And then, the final force which causes them to triple-down, is the cannibalising alt-right / incel ideology which reflects the worst of 'anti-men' online messaging, forcing young men to believe there's an us vs them dichotomy and urging them to entrench themselves in learned helplessness instead of breaking free of the isolating self-image.

Perhaps the real cause here, or the missing piece at the end of the chain, is a real lack of genuine role-models for men today. For good or for ill, gender roles have largely been blended, and so many male characters in popular culture may seem to be stripped of 'masculine vibes' in various ways. Sometimes this isn't intentional or overt, but like Pavlov's dogs, the incel-adjacent mind is trained to see it. And they keep seeing it.

And so it's only natural, when alt-right figures like Trump take on the mantle of 'heroic masculine vibes' (along with a lot of other baggage which may conveniently be ignored), you get a lot of young men who find affinity with the call to "fight fight fight" and rail against the system.

Kamala says "we're not going back". Trump says "tear it all down". It doesn't take much work to fall into a camp when you've been pre-conditioned. And why should you care about nuance when you're in desperate search for collective identity?

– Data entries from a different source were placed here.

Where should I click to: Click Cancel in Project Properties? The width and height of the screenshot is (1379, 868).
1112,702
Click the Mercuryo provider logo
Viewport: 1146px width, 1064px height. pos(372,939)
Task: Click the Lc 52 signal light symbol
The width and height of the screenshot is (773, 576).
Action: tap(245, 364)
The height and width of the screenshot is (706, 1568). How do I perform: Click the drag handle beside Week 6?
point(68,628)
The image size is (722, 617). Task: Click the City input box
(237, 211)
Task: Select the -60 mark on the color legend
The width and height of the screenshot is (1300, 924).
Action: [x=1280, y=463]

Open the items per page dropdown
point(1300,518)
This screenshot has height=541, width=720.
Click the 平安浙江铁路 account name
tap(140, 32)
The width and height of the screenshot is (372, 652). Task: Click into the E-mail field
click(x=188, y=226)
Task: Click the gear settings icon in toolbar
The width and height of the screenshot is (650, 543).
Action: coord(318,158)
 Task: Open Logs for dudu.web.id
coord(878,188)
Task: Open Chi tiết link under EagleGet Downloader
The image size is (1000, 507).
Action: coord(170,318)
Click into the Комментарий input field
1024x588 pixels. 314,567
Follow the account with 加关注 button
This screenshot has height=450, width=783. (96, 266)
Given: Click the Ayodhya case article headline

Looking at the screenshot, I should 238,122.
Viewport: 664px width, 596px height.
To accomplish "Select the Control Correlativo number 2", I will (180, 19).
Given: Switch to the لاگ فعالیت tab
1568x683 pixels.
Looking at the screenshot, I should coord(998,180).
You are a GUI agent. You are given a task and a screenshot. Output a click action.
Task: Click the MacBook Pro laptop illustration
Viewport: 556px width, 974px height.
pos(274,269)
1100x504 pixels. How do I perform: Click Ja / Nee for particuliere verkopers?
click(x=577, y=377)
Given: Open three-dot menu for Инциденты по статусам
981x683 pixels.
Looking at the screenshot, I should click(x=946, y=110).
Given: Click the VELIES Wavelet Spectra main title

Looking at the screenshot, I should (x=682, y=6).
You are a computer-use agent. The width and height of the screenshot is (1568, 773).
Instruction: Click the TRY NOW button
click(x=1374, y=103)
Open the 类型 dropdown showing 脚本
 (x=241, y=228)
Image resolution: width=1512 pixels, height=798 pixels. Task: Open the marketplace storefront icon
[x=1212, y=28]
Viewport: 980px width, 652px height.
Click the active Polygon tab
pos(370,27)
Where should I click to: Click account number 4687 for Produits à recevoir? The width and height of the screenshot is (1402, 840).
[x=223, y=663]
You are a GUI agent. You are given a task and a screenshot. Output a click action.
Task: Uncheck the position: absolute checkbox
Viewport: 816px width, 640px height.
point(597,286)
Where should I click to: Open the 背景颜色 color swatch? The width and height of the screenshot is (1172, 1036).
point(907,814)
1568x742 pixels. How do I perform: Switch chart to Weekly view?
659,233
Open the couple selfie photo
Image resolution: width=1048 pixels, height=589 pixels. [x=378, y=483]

Obama and co., mainstream media, and Democrats as a whole have never been able to cultivate any kind of collectivism or movement among men. In fact, all the messaging towards men in this election was to think about the women in their lives. I don't raise this to disagree, but to highlight how obviously it skips over what these men were looking for.

It's only ironic then, that admist the ads telling women to keep their vote secret from the punishing male gaze, that many of those (white) women voted the same way millions of young men did, when freed from the shackles of social expectation. What an interesting phenomenon.

A lot of women actually want 'real men' back. I hear the complaints from female friends all the time. Women don't think men want to be men anymore. Men don't think they're allowed to be men anymore (we can debate what this means). And in between them is the panopticon of modern media and self-referential algorithms, which reflect the worst of what you're already inclined to believe.